连续回转电液伺服马达具有超低速、宽调速、高精度和高频响的性能，可用于直接驱动仿真转台、负载模拟器等需要实现连续旋转运动的场合。针对连续回转电液伺服马达高低压换接时存在压力冲击的问题，提出一种均布于四个配油腰型槽之间的阻尼孔与矩形密封腔相结合的预压缩容腔结构，建立马达关键部位的流固耦合模型，通过CFD仿真研究不同的预压缩容腔结构尺寸对压力冲击的影响，利用果蝇优化算法确定最佳的预压缩容腔结构尺寸。提出采用Pol-Ind摩擦模型进行摩擦特性研究，并采用改进粒子群优化算法对摩擦模型参数进行辨识，获得适合于连续回转马达低速运行的精确摩擦力矩模型。考虑电液伺服控制系统特性的影响，采用改进滑模自抗扰控制策略提高连续回转马达的频响和低速性能指标，使其具有良好的跟踪能力和抗干扰能力，并通过仿真及实验验证其可行性。本项目的研究可改善连续回转马达超低速性能，拓宽系统的频响范围，为马达的工程应用奠定了基础。
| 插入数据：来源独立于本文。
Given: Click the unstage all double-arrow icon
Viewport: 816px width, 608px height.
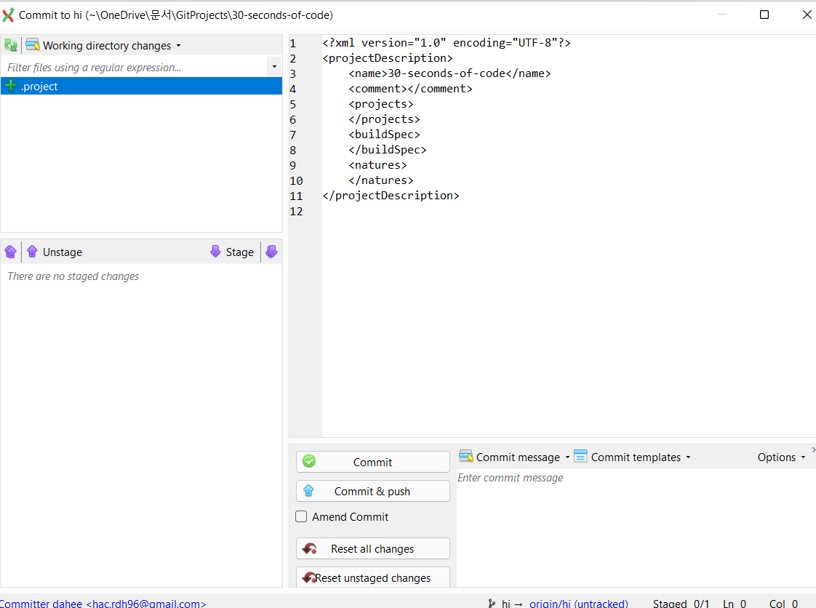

Continuous rotary electro-hydraulic servo motor with the performance of super low speed, wide speed range, high precision and high frequency response can be directly used to drive the simulation turntable and the load simulator which need to realize continuous rotary motion. In order to solve the problem of pressure impact during the high-low pressure change of continuous rotating electro-hydraulic servo motor, a kind of pre-compression cavity structure was proposed and combined with damping hole and rectangular sealing cavity, which was arranged between four matched waist slots, and the fluid-solid coupling model for the key parts of the motor was established. Based on CFD simulation, the effect of different pre-compression cavity structures and dimension on pressure impact were studied, and the structure of pre-compression cavity was optimized by Drosophila Optimization Algorithm. The friction characteristic was studied by using Pol-Ind friction model, and the parameters of friction model are identified by improved particle swarm optimization algorithm, and accurate friction torque model for continuous rotary motor at low speed was obtained. Considering the influence of the characteristic of electro-hydraulic servo control system, the improved sliding mode self-disturbance control strategy was used to improve the frequency response and low speed performance of continuous rotary motor, and good tracking ability and anti-interference ability could be achieved, which can be verified by simulation and experiment. This project can improve the low speed performance and widen the frequency range of servo system, and lays the foundation for the engineering application of the motor.